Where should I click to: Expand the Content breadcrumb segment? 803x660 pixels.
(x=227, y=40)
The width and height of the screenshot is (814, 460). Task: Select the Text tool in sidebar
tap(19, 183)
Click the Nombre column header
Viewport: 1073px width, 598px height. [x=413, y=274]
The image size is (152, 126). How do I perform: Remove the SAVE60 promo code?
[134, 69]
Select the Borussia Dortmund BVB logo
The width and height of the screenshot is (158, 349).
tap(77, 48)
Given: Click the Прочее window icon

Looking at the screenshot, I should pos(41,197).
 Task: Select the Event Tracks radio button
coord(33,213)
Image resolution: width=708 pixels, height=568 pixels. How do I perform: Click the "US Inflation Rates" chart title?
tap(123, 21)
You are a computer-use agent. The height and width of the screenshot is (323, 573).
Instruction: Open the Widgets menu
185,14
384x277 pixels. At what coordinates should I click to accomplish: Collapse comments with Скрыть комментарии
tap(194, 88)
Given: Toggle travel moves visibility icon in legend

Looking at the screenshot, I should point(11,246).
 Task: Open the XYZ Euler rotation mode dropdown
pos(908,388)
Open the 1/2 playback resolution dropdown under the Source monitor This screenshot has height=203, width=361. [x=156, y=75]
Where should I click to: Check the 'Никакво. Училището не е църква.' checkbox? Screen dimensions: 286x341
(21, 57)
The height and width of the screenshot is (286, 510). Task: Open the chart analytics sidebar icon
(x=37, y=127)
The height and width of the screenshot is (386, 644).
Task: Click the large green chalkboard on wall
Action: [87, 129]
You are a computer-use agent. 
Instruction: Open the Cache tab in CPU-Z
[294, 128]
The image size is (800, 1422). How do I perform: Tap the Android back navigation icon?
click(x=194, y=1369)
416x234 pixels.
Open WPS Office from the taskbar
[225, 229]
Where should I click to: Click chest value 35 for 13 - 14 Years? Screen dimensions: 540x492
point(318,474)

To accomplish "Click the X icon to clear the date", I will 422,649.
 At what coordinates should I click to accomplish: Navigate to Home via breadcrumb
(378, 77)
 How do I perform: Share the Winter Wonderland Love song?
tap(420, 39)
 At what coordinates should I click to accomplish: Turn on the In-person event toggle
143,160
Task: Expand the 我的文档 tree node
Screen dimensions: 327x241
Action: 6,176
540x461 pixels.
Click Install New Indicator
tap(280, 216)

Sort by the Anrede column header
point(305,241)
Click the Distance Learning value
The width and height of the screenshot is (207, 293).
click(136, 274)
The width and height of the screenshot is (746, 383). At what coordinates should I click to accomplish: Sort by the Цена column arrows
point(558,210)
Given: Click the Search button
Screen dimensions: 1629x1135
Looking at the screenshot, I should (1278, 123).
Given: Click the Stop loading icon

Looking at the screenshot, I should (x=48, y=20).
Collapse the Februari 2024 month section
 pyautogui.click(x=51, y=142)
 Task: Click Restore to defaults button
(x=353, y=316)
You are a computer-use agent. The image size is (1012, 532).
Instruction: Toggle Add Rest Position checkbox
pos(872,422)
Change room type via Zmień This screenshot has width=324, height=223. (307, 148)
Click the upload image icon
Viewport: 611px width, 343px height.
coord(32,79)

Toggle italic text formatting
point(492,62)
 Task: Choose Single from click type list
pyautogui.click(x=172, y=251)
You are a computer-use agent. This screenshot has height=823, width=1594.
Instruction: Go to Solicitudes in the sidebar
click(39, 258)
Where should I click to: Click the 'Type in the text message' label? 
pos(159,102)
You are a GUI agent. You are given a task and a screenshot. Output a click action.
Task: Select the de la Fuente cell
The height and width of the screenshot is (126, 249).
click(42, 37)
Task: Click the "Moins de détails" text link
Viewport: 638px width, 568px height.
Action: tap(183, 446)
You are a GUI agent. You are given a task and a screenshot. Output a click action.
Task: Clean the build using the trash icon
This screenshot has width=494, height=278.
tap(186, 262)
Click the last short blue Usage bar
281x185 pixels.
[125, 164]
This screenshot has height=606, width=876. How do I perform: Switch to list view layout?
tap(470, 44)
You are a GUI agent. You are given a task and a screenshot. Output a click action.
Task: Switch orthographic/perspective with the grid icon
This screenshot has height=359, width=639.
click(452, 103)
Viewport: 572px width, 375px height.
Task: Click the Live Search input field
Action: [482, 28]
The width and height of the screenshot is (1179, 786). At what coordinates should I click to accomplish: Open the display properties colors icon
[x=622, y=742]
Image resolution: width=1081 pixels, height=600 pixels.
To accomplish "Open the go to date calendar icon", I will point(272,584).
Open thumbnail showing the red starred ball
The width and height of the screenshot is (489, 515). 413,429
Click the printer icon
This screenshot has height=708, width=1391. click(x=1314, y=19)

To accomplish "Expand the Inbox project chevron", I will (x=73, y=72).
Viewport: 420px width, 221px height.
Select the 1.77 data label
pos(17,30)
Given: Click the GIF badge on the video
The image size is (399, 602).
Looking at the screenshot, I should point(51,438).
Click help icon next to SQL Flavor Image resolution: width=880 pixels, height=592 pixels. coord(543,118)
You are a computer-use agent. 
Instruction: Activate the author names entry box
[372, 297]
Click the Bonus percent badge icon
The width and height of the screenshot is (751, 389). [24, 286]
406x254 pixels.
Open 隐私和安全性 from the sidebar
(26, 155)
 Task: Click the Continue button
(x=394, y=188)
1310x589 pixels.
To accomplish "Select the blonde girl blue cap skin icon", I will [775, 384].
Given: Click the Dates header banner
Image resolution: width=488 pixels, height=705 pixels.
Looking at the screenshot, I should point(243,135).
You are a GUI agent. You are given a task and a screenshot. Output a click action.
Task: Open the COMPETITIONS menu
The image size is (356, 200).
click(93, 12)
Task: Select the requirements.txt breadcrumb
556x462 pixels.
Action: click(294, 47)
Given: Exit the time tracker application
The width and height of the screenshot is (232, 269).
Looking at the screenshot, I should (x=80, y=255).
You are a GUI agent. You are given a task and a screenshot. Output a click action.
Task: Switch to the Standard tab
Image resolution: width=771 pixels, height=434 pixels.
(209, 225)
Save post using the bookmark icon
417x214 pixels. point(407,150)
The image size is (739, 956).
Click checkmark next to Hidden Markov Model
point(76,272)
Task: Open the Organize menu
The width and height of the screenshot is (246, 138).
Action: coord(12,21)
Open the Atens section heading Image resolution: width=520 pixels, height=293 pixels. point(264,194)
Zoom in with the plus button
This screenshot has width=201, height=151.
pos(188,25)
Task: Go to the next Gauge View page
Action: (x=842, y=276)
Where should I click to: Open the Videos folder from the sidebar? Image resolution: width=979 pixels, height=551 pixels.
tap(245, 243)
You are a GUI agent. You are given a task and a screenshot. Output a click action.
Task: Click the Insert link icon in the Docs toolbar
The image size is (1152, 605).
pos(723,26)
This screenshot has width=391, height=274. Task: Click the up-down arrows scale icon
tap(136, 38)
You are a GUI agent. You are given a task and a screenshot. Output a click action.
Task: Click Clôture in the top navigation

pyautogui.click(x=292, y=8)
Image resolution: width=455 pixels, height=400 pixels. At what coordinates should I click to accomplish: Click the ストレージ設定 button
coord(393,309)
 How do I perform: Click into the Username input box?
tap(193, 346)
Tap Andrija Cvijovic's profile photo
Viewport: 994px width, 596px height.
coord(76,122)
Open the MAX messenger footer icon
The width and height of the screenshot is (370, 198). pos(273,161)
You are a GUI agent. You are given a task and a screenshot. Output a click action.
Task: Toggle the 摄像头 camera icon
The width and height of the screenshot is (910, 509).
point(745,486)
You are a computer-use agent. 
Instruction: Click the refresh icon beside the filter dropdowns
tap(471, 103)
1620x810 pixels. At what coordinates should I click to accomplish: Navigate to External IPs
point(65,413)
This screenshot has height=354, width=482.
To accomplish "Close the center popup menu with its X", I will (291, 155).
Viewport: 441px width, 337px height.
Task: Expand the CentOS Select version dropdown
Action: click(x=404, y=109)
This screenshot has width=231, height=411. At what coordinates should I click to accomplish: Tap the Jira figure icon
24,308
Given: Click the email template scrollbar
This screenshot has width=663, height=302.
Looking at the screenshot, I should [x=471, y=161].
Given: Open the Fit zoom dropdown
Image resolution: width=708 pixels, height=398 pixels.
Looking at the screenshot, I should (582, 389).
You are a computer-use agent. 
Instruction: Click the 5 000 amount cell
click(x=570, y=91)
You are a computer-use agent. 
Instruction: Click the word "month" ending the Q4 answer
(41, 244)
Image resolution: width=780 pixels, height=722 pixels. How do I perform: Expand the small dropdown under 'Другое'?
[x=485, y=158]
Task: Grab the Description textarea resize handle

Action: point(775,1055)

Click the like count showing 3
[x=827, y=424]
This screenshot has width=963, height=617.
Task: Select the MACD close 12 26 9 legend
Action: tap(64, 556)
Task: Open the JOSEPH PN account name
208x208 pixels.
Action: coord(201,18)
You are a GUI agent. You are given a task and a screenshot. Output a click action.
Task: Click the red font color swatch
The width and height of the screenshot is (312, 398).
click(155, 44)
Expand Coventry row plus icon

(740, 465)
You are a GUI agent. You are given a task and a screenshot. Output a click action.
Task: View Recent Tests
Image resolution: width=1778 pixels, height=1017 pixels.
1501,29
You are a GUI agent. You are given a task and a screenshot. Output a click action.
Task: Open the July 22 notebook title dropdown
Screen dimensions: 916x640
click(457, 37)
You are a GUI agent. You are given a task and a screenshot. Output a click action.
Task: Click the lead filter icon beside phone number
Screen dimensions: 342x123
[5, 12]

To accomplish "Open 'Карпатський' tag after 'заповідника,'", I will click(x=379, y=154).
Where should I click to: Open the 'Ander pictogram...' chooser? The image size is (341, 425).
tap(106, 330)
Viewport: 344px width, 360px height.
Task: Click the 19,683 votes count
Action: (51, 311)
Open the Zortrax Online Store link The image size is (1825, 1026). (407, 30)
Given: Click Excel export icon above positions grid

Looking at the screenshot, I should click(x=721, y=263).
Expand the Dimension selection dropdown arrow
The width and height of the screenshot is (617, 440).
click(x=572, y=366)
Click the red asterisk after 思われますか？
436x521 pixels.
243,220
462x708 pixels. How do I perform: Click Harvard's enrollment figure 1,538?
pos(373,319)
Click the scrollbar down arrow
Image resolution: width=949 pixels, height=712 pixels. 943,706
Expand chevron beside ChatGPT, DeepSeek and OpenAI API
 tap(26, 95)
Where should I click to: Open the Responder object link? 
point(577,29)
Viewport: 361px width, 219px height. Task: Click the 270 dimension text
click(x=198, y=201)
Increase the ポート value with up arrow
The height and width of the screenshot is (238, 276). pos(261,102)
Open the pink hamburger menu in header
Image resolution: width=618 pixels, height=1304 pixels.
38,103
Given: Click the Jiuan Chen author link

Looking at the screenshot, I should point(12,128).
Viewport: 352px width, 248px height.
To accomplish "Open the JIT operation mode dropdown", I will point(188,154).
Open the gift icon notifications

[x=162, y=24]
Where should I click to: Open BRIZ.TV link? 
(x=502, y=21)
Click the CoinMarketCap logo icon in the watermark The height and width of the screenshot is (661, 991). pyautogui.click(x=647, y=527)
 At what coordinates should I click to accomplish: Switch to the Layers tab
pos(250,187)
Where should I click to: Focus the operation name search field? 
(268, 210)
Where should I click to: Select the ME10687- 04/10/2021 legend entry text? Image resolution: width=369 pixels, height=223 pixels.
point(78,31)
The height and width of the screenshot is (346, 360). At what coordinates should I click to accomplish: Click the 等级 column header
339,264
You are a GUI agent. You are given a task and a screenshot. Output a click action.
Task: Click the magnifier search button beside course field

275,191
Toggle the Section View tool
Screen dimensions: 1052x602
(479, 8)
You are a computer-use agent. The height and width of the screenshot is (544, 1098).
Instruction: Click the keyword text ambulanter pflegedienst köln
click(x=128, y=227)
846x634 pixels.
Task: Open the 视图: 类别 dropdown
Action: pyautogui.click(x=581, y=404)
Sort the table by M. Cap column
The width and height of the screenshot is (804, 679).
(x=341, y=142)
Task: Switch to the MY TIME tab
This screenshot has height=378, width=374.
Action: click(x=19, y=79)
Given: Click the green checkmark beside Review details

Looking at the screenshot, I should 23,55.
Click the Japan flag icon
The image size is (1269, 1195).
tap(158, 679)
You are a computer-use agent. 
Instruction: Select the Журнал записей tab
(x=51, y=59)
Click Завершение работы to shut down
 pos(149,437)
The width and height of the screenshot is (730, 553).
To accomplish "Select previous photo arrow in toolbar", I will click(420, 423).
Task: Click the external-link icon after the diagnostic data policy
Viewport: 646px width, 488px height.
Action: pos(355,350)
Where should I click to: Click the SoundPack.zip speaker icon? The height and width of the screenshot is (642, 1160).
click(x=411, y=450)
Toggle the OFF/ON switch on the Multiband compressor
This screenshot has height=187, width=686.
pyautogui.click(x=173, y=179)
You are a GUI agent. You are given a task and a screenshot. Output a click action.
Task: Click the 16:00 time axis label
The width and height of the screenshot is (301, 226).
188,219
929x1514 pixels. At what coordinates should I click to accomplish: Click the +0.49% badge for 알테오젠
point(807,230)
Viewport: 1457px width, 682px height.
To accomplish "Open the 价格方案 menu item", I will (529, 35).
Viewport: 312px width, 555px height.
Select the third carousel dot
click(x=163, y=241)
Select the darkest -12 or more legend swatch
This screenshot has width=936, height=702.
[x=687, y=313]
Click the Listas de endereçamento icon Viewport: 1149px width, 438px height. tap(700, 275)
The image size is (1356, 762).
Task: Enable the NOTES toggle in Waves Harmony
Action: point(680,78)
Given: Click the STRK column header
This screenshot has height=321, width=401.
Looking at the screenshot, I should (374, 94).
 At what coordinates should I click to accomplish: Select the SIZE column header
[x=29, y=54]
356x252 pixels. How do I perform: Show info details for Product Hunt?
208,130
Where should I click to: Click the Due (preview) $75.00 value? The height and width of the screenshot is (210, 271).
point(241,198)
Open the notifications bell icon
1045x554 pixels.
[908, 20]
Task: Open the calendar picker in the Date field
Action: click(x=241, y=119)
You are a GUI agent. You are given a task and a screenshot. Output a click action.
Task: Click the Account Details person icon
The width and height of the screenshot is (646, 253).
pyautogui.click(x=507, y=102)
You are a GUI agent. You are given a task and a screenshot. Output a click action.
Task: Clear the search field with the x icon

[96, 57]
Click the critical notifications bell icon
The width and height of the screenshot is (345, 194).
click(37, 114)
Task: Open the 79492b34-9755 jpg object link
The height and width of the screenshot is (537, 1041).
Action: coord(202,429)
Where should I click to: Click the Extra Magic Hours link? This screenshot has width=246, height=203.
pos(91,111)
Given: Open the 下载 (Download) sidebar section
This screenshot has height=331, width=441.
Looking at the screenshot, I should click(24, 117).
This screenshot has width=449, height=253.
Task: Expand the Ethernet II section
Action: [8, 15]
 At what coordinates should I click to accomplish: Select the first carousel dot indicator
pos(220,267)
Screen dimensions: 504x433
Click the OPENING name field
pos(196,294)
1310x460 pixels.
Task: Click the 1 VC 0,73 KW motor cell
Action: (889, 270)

***

Instructions to follow:
A word-for-word copy of the lines above from the one with "Open the 1/2" through the one with "You are a computer-use agent. The image", inclusive, is the only output wanted.

Task response:
Open the 1/2 playback resolution dropdown under the Source monitor This screenshot has height=203, width=361. [x=156, y=75]
Where should I click to: Check the 'Никакво. Училището не е църква.' checkbox? Screen dimensions: 286x341
(21, 57)
The height and width of the screenshot is (286, 510). Task: Open the chart analytics sidebar icon
(x=37, y=127)
The height and width of the screenshot is (386, 644).
Task: Click the large green chalkboard on wall
Action: [87, 129]
You are a computer-use agent. 
Instruction: Open the Cache tab in CPU-Z
[294, 128]
The image size is (800, 1422). How do I perform: Tap the Android back navigation icon?
click(x=194, y=1369)
416x234 pixels.
Open WPS Office from the taskbar
[225, 229]
Where should I click to: Click chest value 35 for 13 - 14 Years? Screen dimensions: 540x492
point(318,474)

To accomplish "Click the X icon to clear the date", I will 422,649.
 At what coordinates should I click to accomplish: Navigate to Home via breadcrumb
(378, 77)
 How do I perform: Share the Winter Wonderland Love song?
tap(420, 39)
 At what coordinates should I click to accomplish: Turn on the In-person event toggle
143,160
Task: Expand the 我的文档 tree node
Screen dimensions: 327x241
Action: 6,176
540x461 pixels.
Click Install New Indicator
tap(280, 216)

Sort by the Anrede column header
point(305,241)
Click the Distance Learning value
The width and height of the screenshot is (207, 293).
click(136, 274)
The width and height of the screenshot is (746, 383). At what coordinates should I click to accomplish: Sort by the Цена column arrows
point(558,210)
Given: Click the Search button
Screen dimensions: 1629x1135
Looking at the screenshot, I should (1278, 123).
Given: Click the Stop loading icon

Looking at the screenshot, I should (x=48, y=20).
Collapse the Februari 2024 month section
 pyautogui.click(x=51, y=142)
 Task: Click Restore to defaults button
(x=353, y=316)
You are a computer-use agent. The image size is (1012, 532).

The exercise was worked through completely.